Famille bourgeoise de Bâle, active dès l’époque moderne dans le commerce (Europe et outre-mer) et la production décentralisée (Verlagssystem), qui se distingua dès le XIXe siècle dans la banque. D’origine lorraine et huguenote, elle est sans lien de parenté avec la famille homonyme bourgeoise de Genève.

Arbre généalogique armorié des Sarasin depuis Gédéon Sarasin, reçu bourgeois de Bâle en 1628, avec une vue de Bâle réalisée d’après une lithographie d’Albrecht Keller datée de 1858. Lithographie de Hans Lengweiler, 1944, env. 50 x 70 cm (Staatsarchiv Basel-Stadt, Stammbäume 213).
Arbre généalogique armorié des Sarasin depuis Gédéon Sarasin, reçu bourgeois de Bâle en 1628, avec une vue de Bâle réalisée d’après une lithographie d’Albrecht Keller datée de 1858. Lithographie de Hans Lengweiler, 1944, env. 50 x 70 cm (Staatsarchiv Basel-Stadt, Stammbäume 213).

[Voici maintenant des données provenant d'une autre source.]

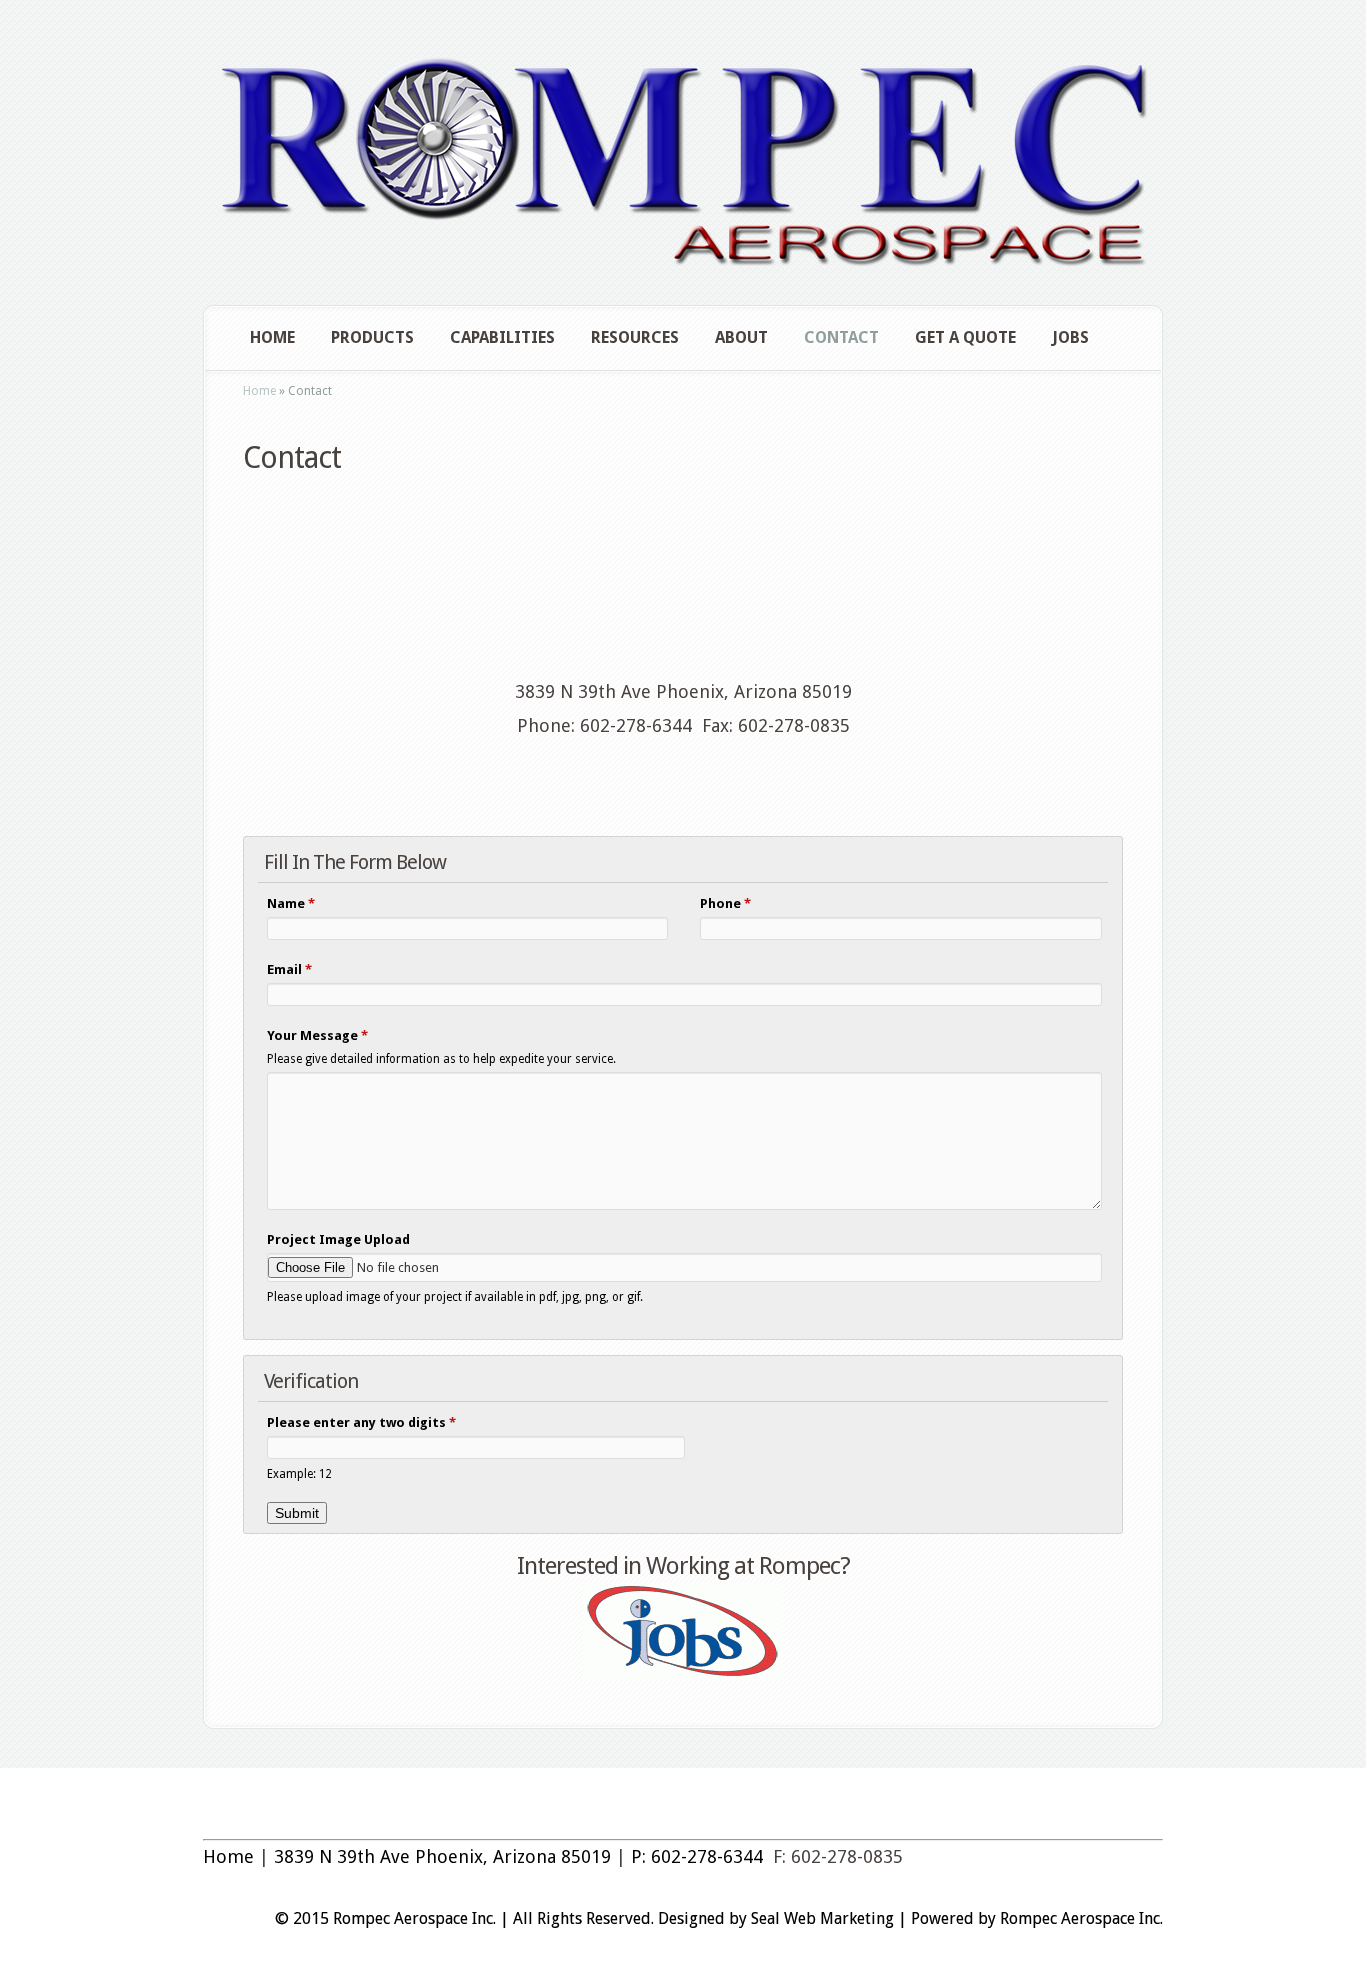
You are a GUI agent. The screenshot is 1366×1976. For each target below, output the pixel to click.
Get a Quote (965, 337)
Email (289, 969)
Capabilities (502, 337)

Regnault Sarasin (1533-1575), drapier adepte du calvinisme, se réfugia à Metz. Après avoir séjourné à Sainte-Marie-aux-Mines et à Colmar, son fils Gédéon Sarasin rejoignit Bâle (réfugiés protestants), où il fut reçu bourgeois en 1628. La famille, piétiste, œuvra jusqu'au XXe siècle dans de nombreuses institutions religieuses régionales et internationales (piétisme, missions).

Le fils de Gédéon Sarasin, Peter Sarasin (1608-1662), épousa une Burckhardt et les alliances matrimoniales avec des familles bourgeoises de Bâle, telles que les Heusler, Werthemann, Stehlin, Vischer, Christ ou Hoffmann, se poursuivirent au cours des générations suivantes jusqu'au XXe siècle; l’image des femmes de la famille, transmise au travers d’oraisons funèbres, montre qu'elles étaient confinées à la sphère privée. Peter Sarasin (1640-1719), petit-fils de Gédéon, entra au Petit Conseil en 1687, marquant ainsi l'ascension des Sarasin parmi les familles de conseillers bâlois. Hans Bernhard Sarasin, petit-fils de Peter, fut le premier bourgmestre de la famille (1803-1812). Au niveau fédéral, ses membres se distinguèrent principalement comme délégués à la Diète, tels Hans Bernhard, déjà cité, ou Felix Sarasin l'Ancien et Felix Sarasin le Jeune.

Au XVIIIe siècle en particulier, outre le soutien à la musique, à la littérature et aux arts (mécénat), les Sarasin érigèrent des hôtels particuliers de style baroque, comme la Maison bleue et la Maison blanche, que les frères Lukas et Jakob Sarasin firent construire sur les plans de l'architecte Samuel Werenfels. Jakob Sarasin fréquenta des hommes de lettres du Sturm und Drang, tels Johann Kaspar Lavater, Jakob Michael Reinhold Lenz, Friedrich Maximilian Klinger ou Johann Heinrich Merck, ainsi que des personnalités comme Johann Heinrich Pestalozzi et Alexandre, comte de Cagliostro. L'empereur Joseph II fut également reçu à la Maison blanche.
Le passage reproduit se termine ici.